En effet, les aventures hôtelières de Dom à New-York et à Lille pouvaient laisser penser que l’image du French lover allait en prendre un petit coup. Heureusement, de doctes connaisseurs des mœurs gauloises nous expliquèrent que tout ceci n’était qu’un malencontreux quiproquo, l’art français de la séduction étant simplement plus vigoureux que la moyenne internationale. Soit. Admettons que finalement j’ai pu louper quelques occasions et perdre un peu de temps ici ou là (il est vrai que j’ai toujours été un peu lent).

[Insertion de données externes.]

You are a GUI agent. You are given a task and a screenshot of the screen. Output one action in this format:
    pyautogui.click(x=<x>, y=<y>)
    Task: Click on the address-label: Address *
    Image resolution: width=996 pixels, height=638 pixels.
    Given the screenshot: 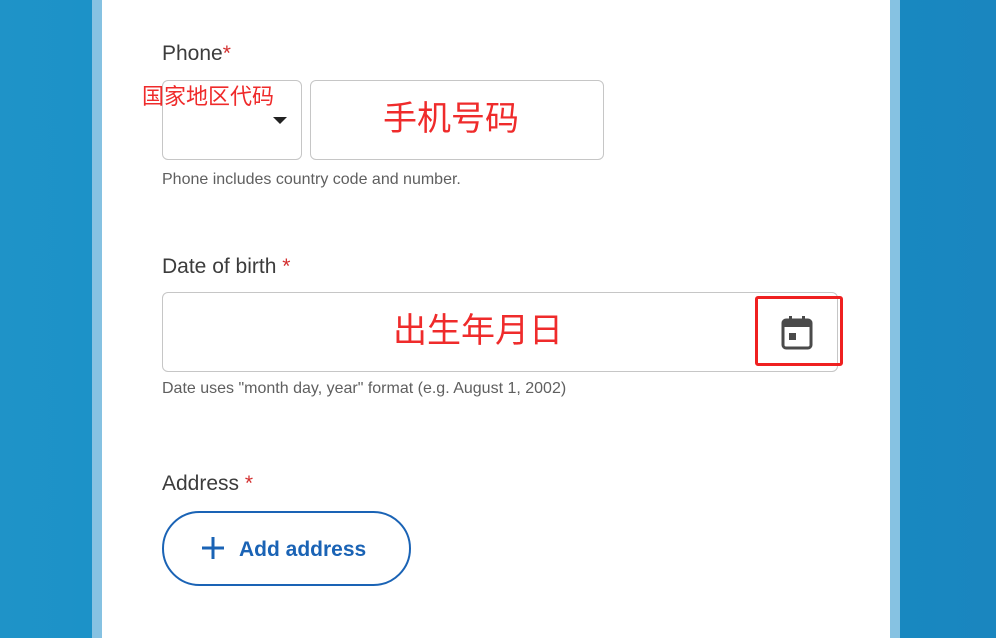 What is the action you would take?
    pyautogui.click(x=208, y=484)
    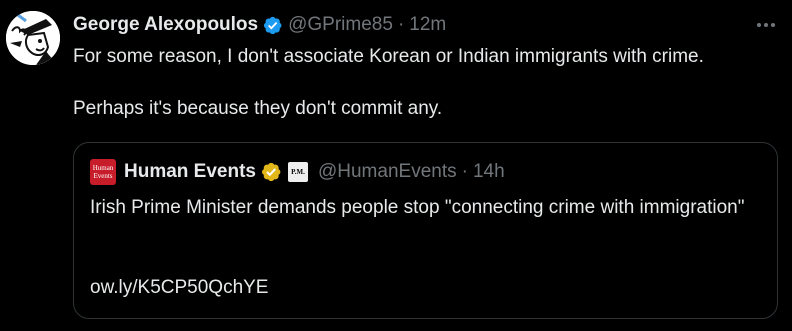 The height and width of the screenshot is (331, 792). Describe the element at coordinates (428, 25) in the screenshot. I see `tweet-timestamp: 12m` at that location.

French Lover des 30 glorieuses French Lover de récession
Et voilà qu’à l’occasion de la présentation cannoise de Jeune et Jolie, l’auteur de 8 femmes et de Potiche trébuche lors de sa « promo » américaine. Le dernier opus d’Ozon, diversement accueilli par ceux qui l’ont vu, met en scène une étudiante qui se prostitue hors de toute contrainte économique et sociale. Bref, elle tapine parce que ça lui plaît, comme une certaine autre le faisait parce qu’elle était trop comblée (Séverine/Catherine Deneuve dans Belle de Jour de Luis Buñuel, 1967). Ça aurait pu gentiment s’arrêter là, mais Ozon semble avoir cédé à la tentation du buzz lors de l’interview donnée à une journaliste américaine du Hollywood Reporter : selon lui, la prostitution serait un fantasme partagé par de nombreuses femmes, et pas seulement par la fraction finalement assez réduite de la bombinette étudiante issue d’un milieu favorisé ou de la bourgeoise diaphane qui a eu la malchance d’unir son destin à celui du prince charmant : « Je pense que les femmes peuvent vraiment être connectées à cette fille (Isabelle, interprétée par Marine Vacth), parce que beaucoup de femmes fantasment de se prostituer. Ce qui ne veut pas dire qu’elles le font, mais être payée pour une relation sexuelle est quelque chose de patent dans la sexualité féminine (…). Je pense que vouloir être un objet sexuel, être désiré, être utilisé, est quelque chose de très courant. C’est le genre de passivité que les femmes recherchent ».

Le bordel : une espèce de réunion Tupperware version CSP+
Reconnaissons que la proposition est plus ambitieuse que les seuls postulats des films susmentionnés, mais pas forcément plus pertinente : d’ailleurs, l’intéressé est revenu sur ses propos peu après et a présenté des excuses. C’est ainsi que l’affaire fut close, par repentance du bonhomme. Ceci étant, on relèvera quand même un point commun entre les défenseurs du strauss-khanisme sexuel et les fins connaisseurs de la libido féminine que prétendent être François Ozon et bien d’autres : ils sont, les uns comme les autres, dépassés par leurs fantasmes.